From the line holding "Select the owner name Jean Coleman" through the line holding "You are a computer-use agent." below, write out every line exactly; include both of those lines and drop the pictures.

Extracted records:
---

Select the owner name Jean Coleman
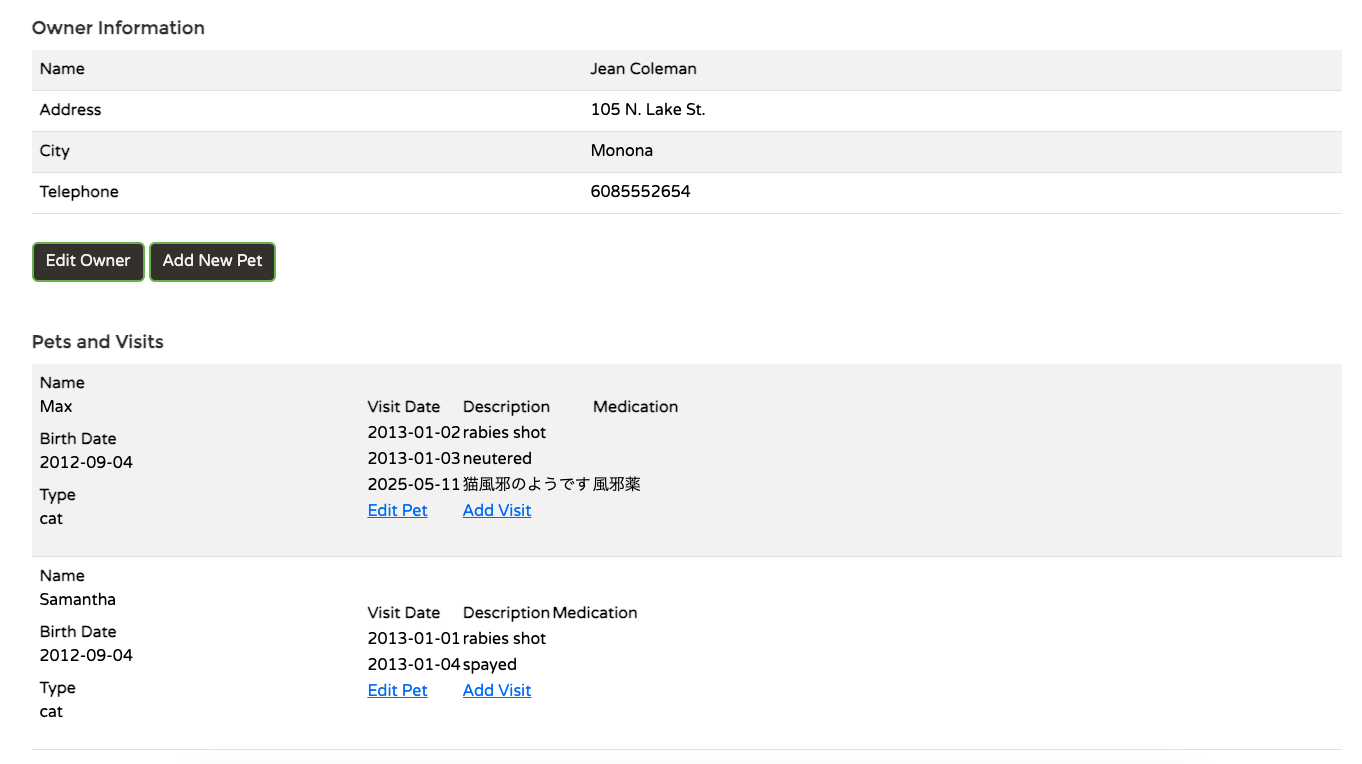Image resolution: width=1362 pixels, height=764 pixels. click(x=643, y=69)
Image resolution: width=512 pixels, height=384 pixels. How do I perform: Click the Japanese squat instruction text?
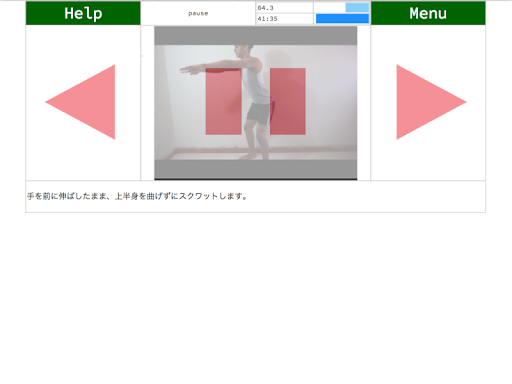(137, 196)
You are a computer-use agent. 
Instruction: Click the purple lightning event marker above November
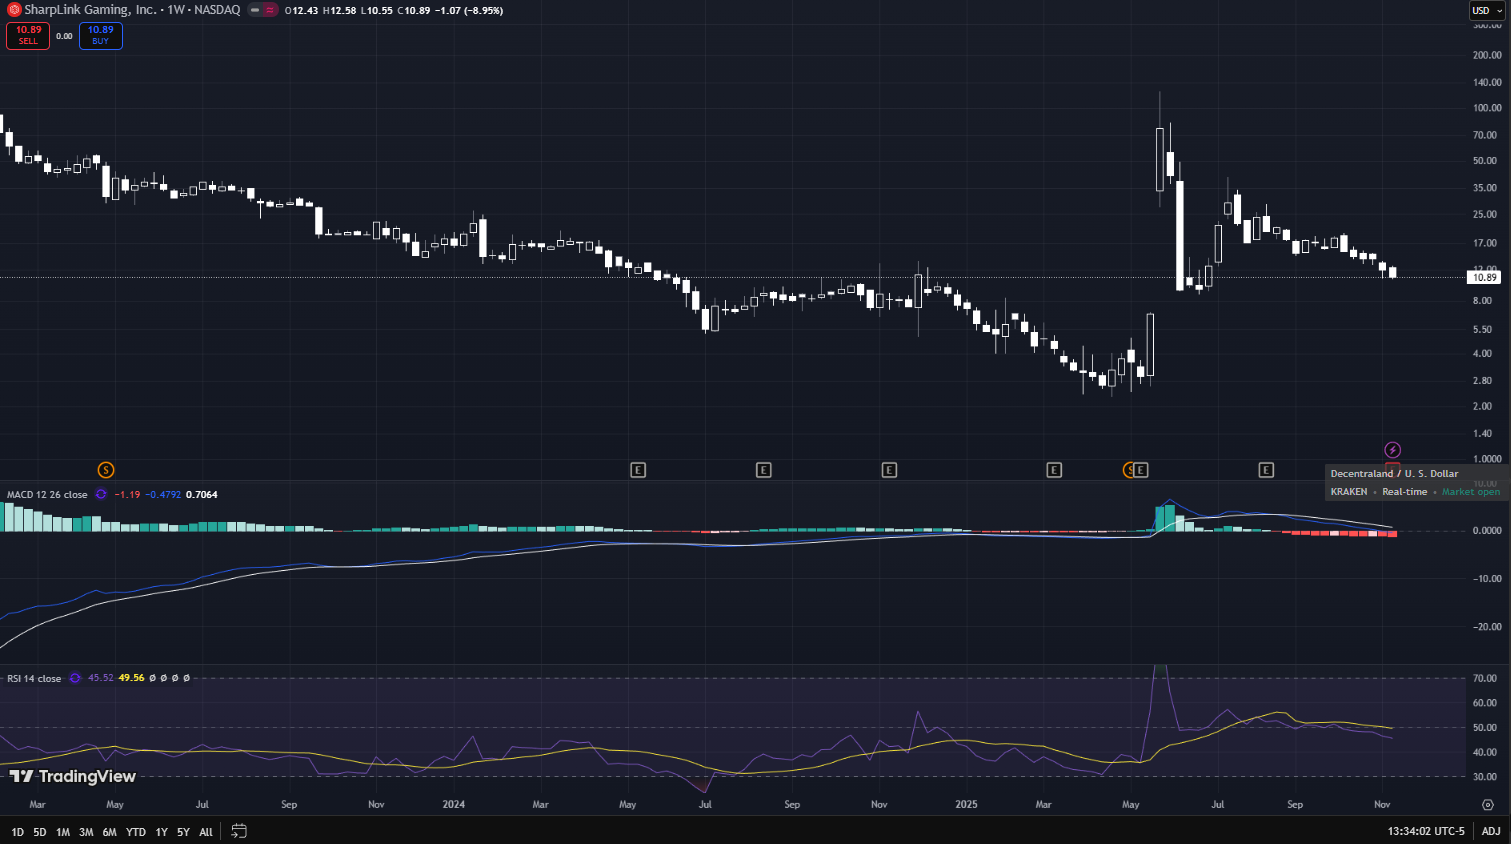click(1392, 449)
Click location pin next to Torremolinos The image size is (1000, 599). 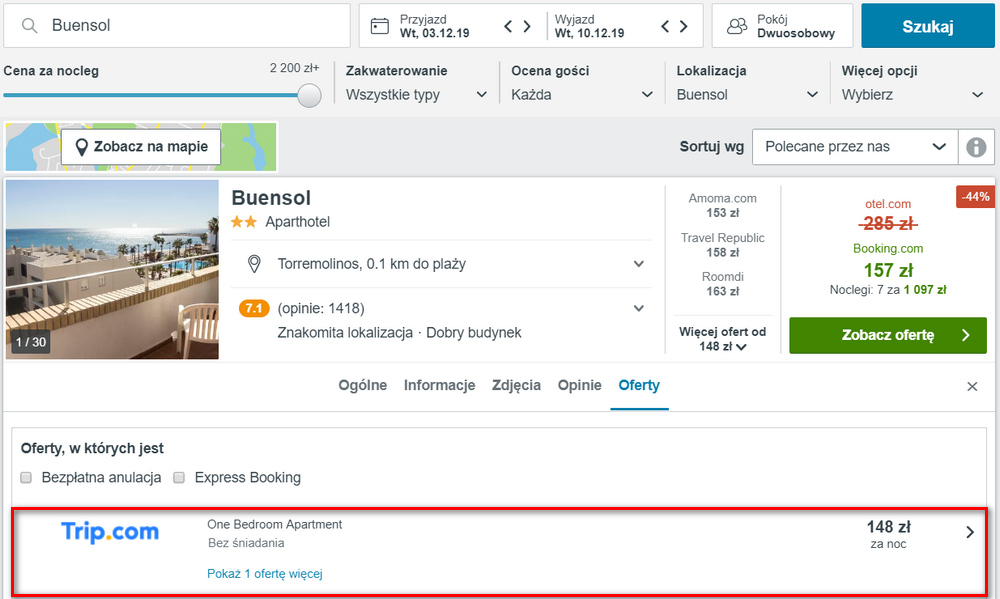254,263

---

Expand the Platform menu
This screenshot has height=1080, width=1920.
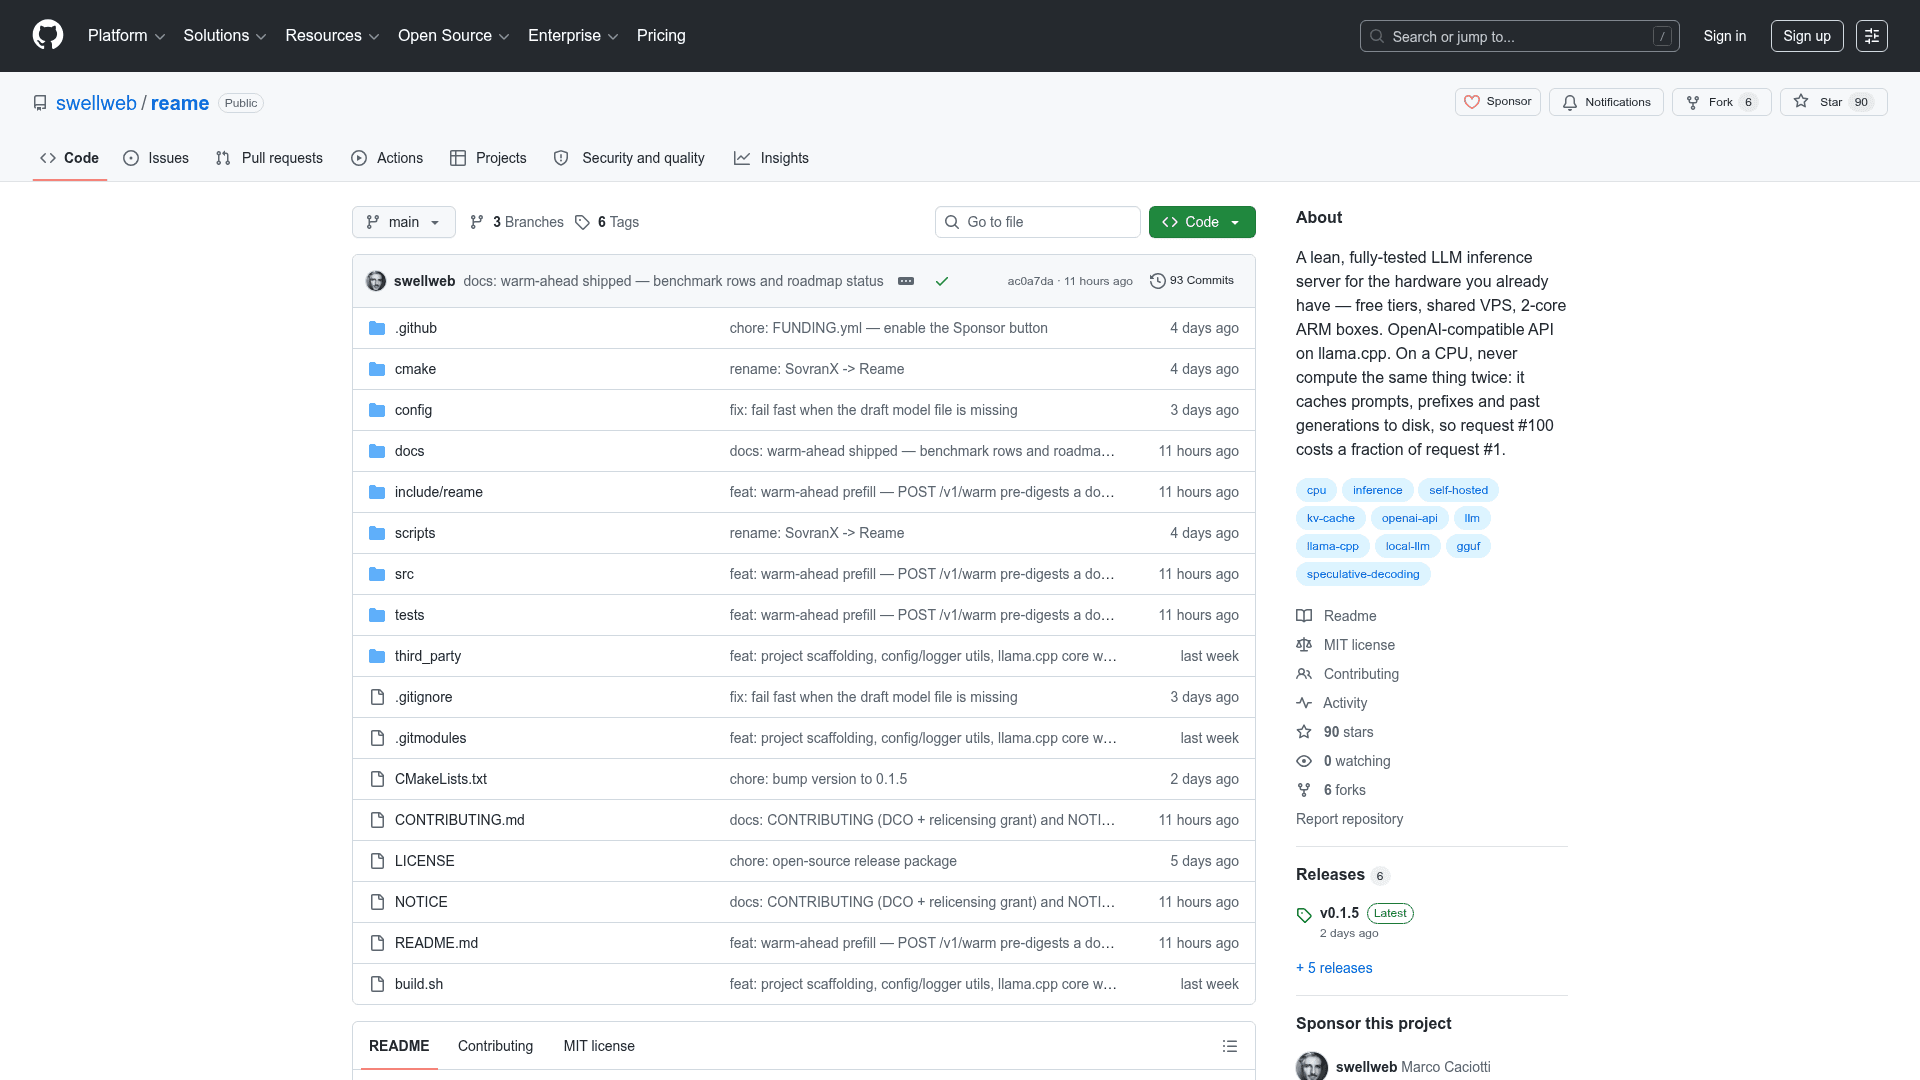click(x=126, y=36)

---

Result of the task:
Select the owner name Jean Coleman
Image resolution: width=1362 pixels, height=764 pixels. click(x=643, y=69)
Image resolution: width=512 pixels, height=384 pixels. How do I perform: Click the Japanese squat instruction text?
(137, 196)
You are a computer-use agent. 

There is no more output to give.